Art on the Walls

The New Deal Cafe provides a venue for local artists to exhibit and sell their work. We have a showroom and glass display cases, and every other month new artwork is featured. Join us at a reception to meet the creative talent behind the next exhibit.

If you’re an artist, we’d love to talk to you about having a show at the cafe.

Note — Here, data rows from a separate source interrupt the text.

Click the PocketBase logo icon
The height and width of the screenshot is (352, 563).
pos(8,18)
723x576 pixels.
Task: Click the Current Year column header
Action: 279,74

The cafe’s art exhibits are mounted by the New Deal Cafe Art Committee and sponsored by the Friends of New Deal Cafe Arts with support from Prince George’s County. Your tax-deductible donation to FONDCA supports art at the cafe.

March – April 2013

On display in March and April, Erin McCullough is showing in the front room and Jeanna Voellmer is showing in the back. A public reception for this exhibit will be held on Sunday, March 10, from 7pm to 9pm.

Erin McCullough

Painting by Erin McCullough

When I’m immersed in the creation of an artwork I feel connected to something larger and richer than day to day experience. That feeling of connection allows me to carry on in life with a sense of purpose and peace that I lose when I am unable to create. In my work I try to capture a glimpse of what I see as spiritual by recreating the feeling of a moment. Usually those moments of feeling connected to a greater experience come to me in nature but whatever inspires me is essentially a tap into that deeper truth. As an artist I feel pulled to present things that may seem ordinary to most people but have inexplicable beauty to me. I am consistently drawn to water and light as subjects for my work but my inspiration freely wanders from those themes as well.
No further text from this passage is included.